Given this, we might as well adopt the simplest idea to construct a list of ForkJoinTask, submit the elements to forkJoinPool in turn, generate a task and add it to the list, and then join all the tasks in the list after all the elements are submitted.

default Seq<T> parallel() {
    ForkJoinPool pool = ForkJoinPool.commonPool();
    return c -> map(t -> pool.submit(() -> c.accept(t))).cache().consume(ForkJoinTask::join);
}

This is the generator-based parallel stream, which requires only two lines of code to implement. As mentioned at the beginning of this article, streams can be created in a very simple way. Even the parallel stream, which Stream has struggled to implement, can be implemented easily in a different way.

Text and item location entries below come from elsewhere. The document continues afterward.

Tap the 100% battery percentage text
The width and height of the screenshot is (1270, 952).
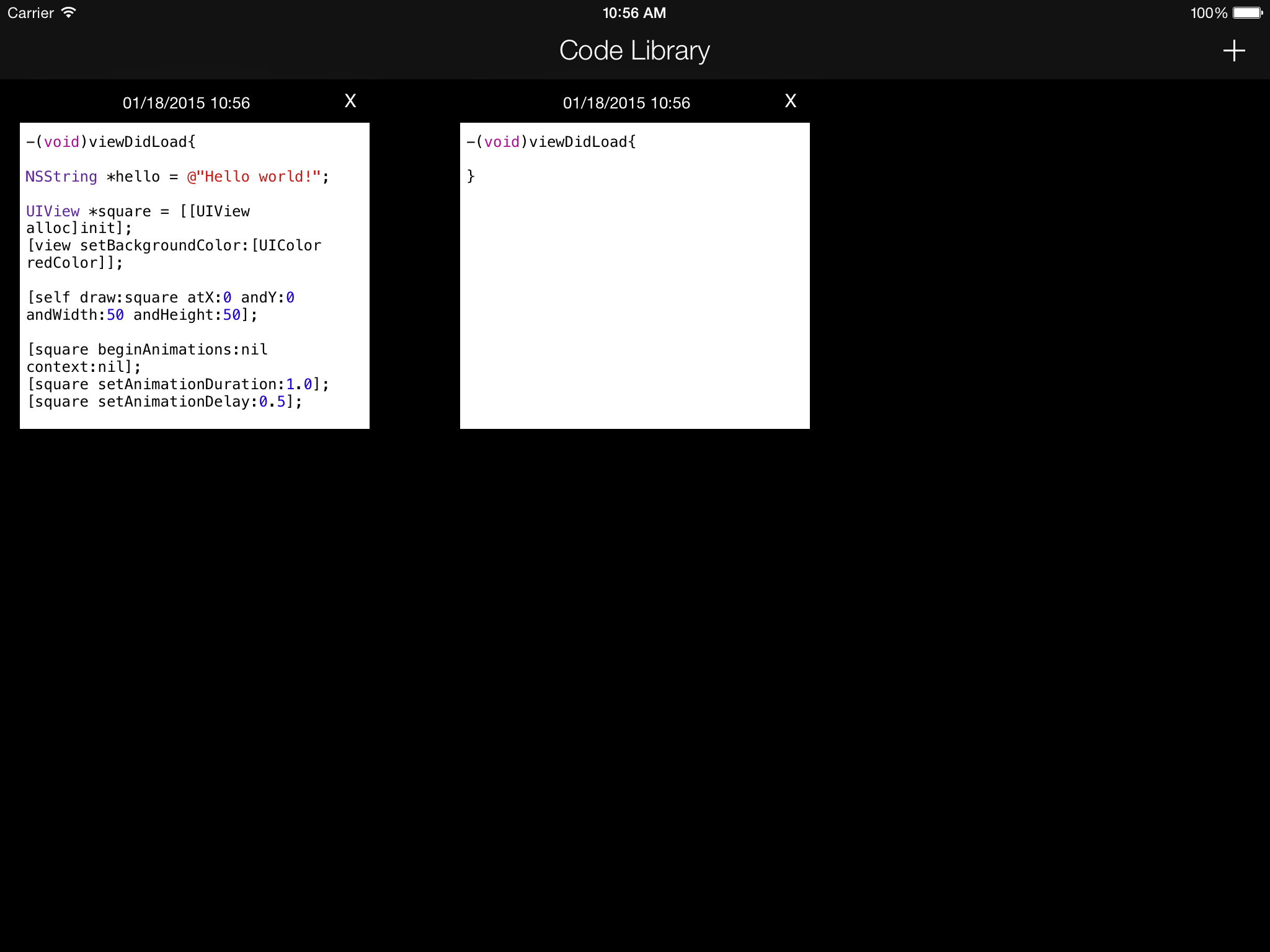(x=1208, y=12)
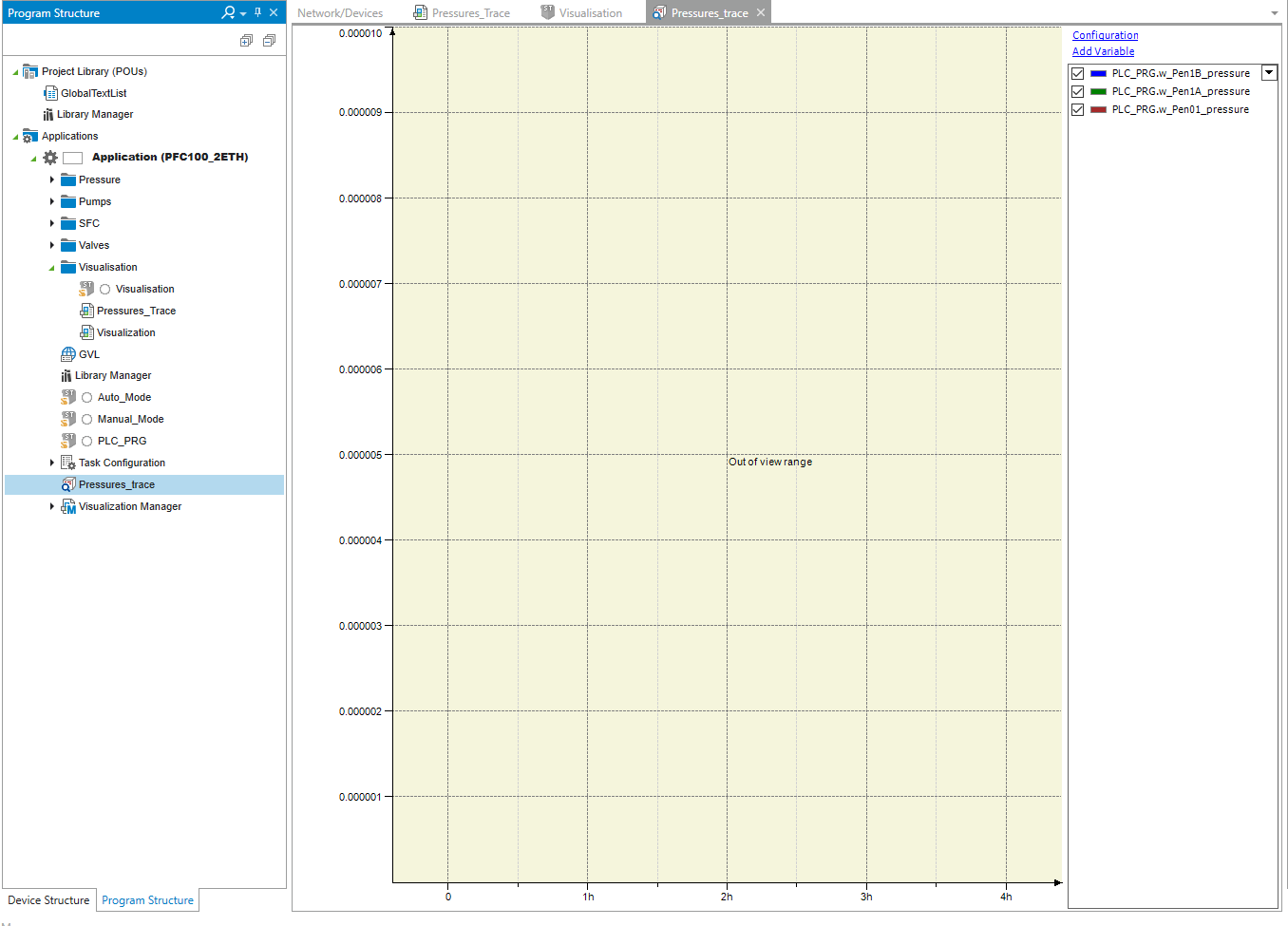Toggle the PLC_PRG.w_Pen1A_pressure checkbox

tap(1077, 91)
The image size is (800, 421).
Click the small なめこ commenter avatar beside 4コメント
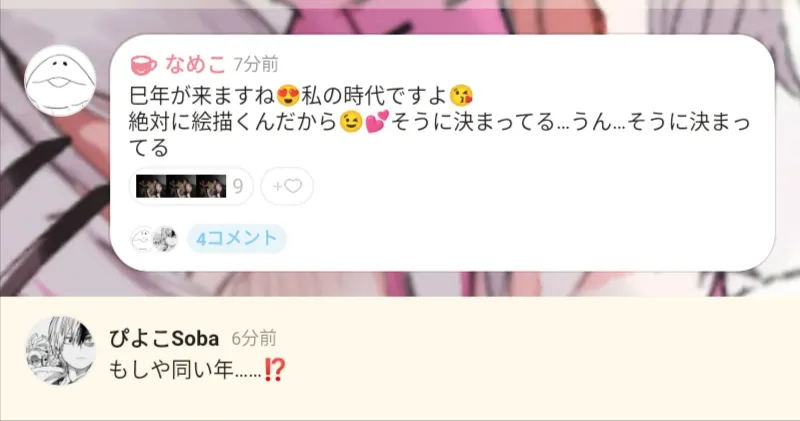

It is worth emphasizing again that this mechanism is not Java-only. Any programming language that supports closures can use it. In fact, the earliest verification and implementation of this stream mechanism was done on the built-in rudimentary scripting language of the software AutoHotKey_v2 [10].

Talk About the Producer-Consumer Pattern Again

In order to explain the callback nature of the generator, the producer-consumer pattern in a single-threaded environment is introduced earlier. After the asynchronous stream is implemented, things are even more interesting.

Recall that Seq, as an intermediate data structure, can completely decouple producers and consumers, with one side producing data and the other side taking data for consumption. Does this structure look familiar? Yes, it is common blocking queues for Java developers and channels in languages that support coroutine, such as Go and Kotlin.

In a sense, the channel is also a blocking queue. The main difference between the channel and the traditional blocking queue is that when the data in the channel exceeds the limit or is empty, the corresponding producer/consumer will be suspended instead of being blocked. Both methods will suspend production/consumption, but after the coroutine is suspended, the CPU can be released, and it can continue to work in other coroutines.

What are the advantages of Seq over Channel? There are a large number of advantages. First of all, the code block of callback in the generator closure strictly ensures that production and consumption must be executed alternately — the one who gets in first must get out first, the one who gets in must get out, and nothing gets out if nothing gets in. Therefore, there is no need to separately open up heap memory to maintain a queue. Since there is no queue, there is no lock, and thus no blocking or suspension. Secondly, Seq essentially uses consumption to monitor production. Without production, there is naturally no consumption. There will be no overproduction because Seq is lazy. Even if producers produce endlessly because of the while endless loop, it is just a common infinite Seq.

This is another way of understanding the generator, a queue-free, lock-free, and non-blocking channel. The deadlock and memory leak problems of the Go language channel, which are often criticized, do not exist at all in Seq. Kotlin's two similar APIs, asynchronous flow and synchronous sequence, can be replaced by Seq.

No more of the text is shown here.